0線の映画地帯 鳴海昌平の映画評

「リアル~完全なる首長竜の日~」

リアル~完全なる首長竜の日~ リアル~完全なる首長竜の日~



 

 黒沢清「リアル~完全なる首長竜の日~」、

佐藤健は、恋人で漫画を描いているらしいが自殺未遂事件を起こして昏睡状態にあると言われる綾瀬はるかの頭の中の意識にセンシングという方法を通して入っていく。

そこは綾瀬の意識の中らしかったが、佐藤はそこで漫画に出てくるゾンビを見たり、綾瀬に完璧な首長竜が見たいと言われたりする。

何度もセンシングを行う佐藤はそこで綾瀬との子供時代の過去の世界にまで入りこんでいく。






乾緑郎の原作を黒沢清が映画化した、ファンタジックでホラーなミステリ映画。

芦澤明子のカメラワークが素晴らしく、映画全体がモロに最初のワンカットからして黒沢清映画そのものになっているところがまずいい。

映画自体、まるでかっての黒沢作品である「CURE」や「回路」、「LOFT」などが合体したようなテイストに満ち溢れていて、この題材に黒沢清はピッタリだなと随所に思わせるところがある。

それだけでなく、相変わらず映画原理の根源を剥き出しにしたような描写もあり、現実と意識の中の世界の映像の混在によって、映画に映される現実=イマージュと意識の中の世界=イマージュがどちらも並置的に描かれ、それによってどちらも映画というイマージュでしかないことが妙に際立つところがある。

結局この意識の中の世界に関しては、後半に倒錯的な真相が明かされ、観客がそれまで見ていた世界のイマージュ自体が意味的に反転してしまうわけだが、まあこの後半のどんでん返しはミステリではありがちなものだと思うものの、映画というイマージュを見せつけて描く世界でそれをやられると随分意味深な気もする。(つまり我々観客が映画を見て認識していた映像世界の意味が途中で変わってしまうわけだから)

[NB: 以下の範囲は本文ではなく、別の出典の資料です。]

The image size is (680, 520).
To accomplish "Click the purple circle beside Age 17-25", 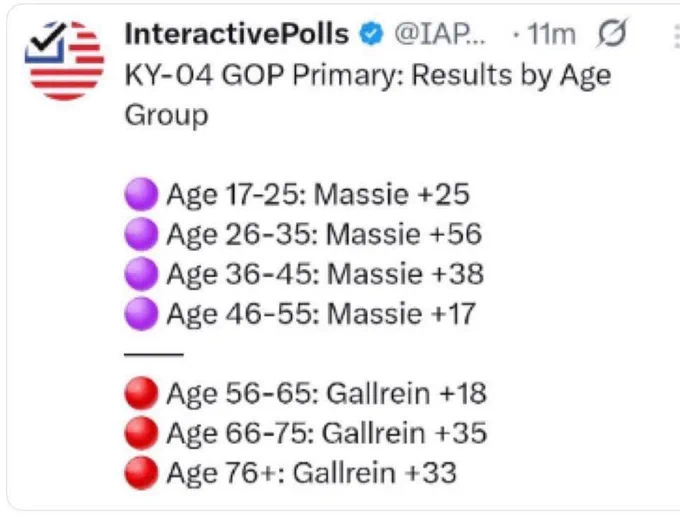I will 141,194.
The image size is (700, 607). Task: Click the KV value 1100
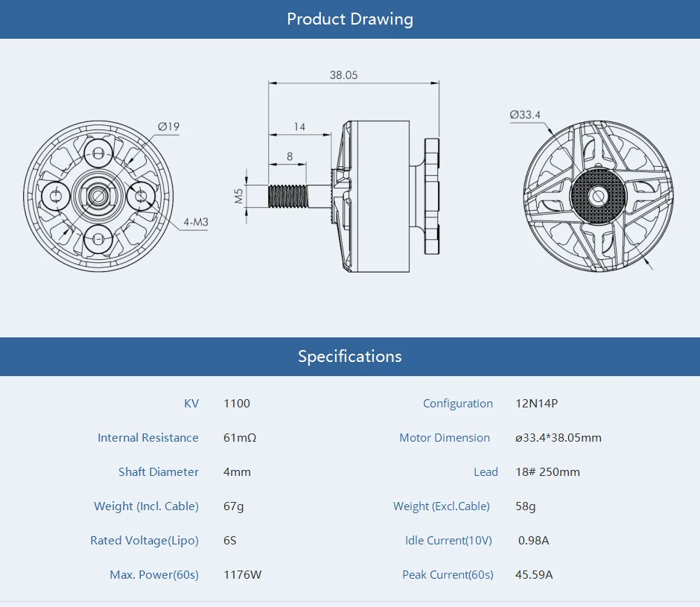coord(237,404)
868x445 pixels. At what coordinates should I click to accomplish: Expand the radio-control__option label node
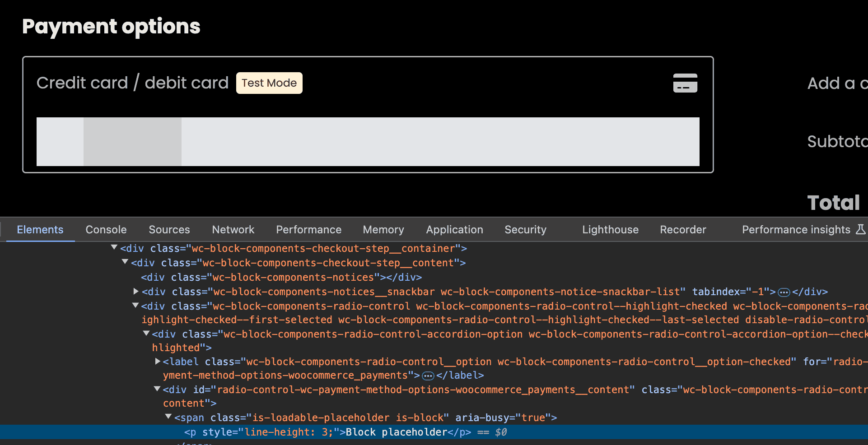pos(158,361)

しかし残念なのは、実際にはそのように意味深な倒錯があるのに、妙にありがちなオチみたいにあっさり描かれすぎてしまっている点だろうか。

つまりこの映画がかっての黒沢の怪作「回路」や「LOFT」「叫」などと比べて物足りないのは、この妙にあっさりエンターテイメント映画と容易く手を結んでしまったような部分であり、それが後半のまとまりすぎた終わり方に顕著に出てしまっている。

まあ原作のある映画なので健闘はしているものの、いつもの黒沢清らしいムチャはこういうメジャー作でそうそう出来なかったのかもしれぬが、しかしながらこういう映画を見ていると、ミステリの世界では異色な方のこの映画の原作も、黒沢清の才気の前では、いかにも普通でありがちなジャンルてんこ盛り小説でしかないなということがわかってしまうところがある。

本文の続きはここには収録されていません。